ResearchBuddyAI
Vol. 1 · Tech Overview2026
A Technical Account

How we verify research,
not just generate it.

An open description of the multi-model verification pipeline behind the Deep Audit, Peer Review, and Deep Research tools — what each agent does, why we made the choices we did, and how our results compare to other agentic reviewers in the literature.
researchbuddyai.com  ·  Last revised: May 2026
Abstract

Most AI research tools generate plausible-sounding output and stop there. ResearchBuddyAI is built on the opposite premise: every claim, citation, and novelty assessment must be verified against an external source of truth before the user sees it. We achieve this through three coupled mechanisms — live API verification of every cited reference (CrossRef + Semantic Scholar), a triple-model ensemble (o4-mini, Claude Sonnet 4.6, Gemini 2.5 Flash) with conservative score aggregation, and prior-work grounding for originality assessment. This document describes the full pipeline and our design choices, with citations to the underlying research where relevant.

§ 1

The hallucination problem in academic writing

Large language models routinely invent citations.
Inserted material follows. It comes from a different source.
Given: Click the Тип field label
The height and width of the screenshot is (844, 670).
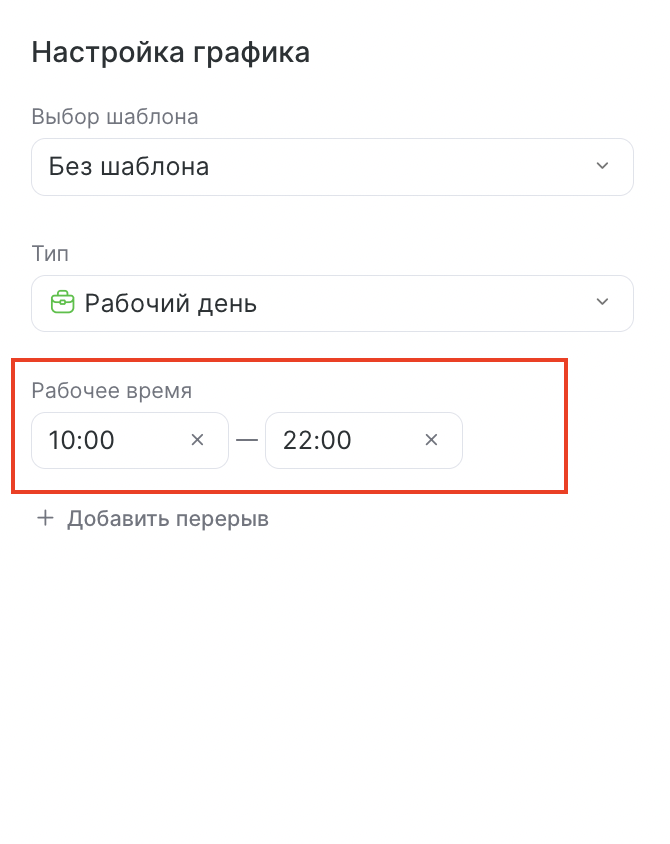Looking at the screenshot, I should pos(50,254).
Authors who appear plausible, journal names that sound right, DOIs that resolve to nothing. In casual use this is a curiosity; in a doctoral thesis or a peer-reviewed manuscript it is career-ending. The empirical literature is unambiguous on this: Liang et al.[1] found that while GPT-4 feedback overlaps substantially with human feedback, single-model reviewers exhibit systematic blind spots — particularly around novelty — that Shin et al.[2] later quantified across a focus-level evaluation framework.

The implication is structural. A research assistant cannot be one model with a good prompt. It must be (a) multiple independent models, (b) grounded in a real and current corpus, and (c) wired to fail loudly rather than silently when its components disagree.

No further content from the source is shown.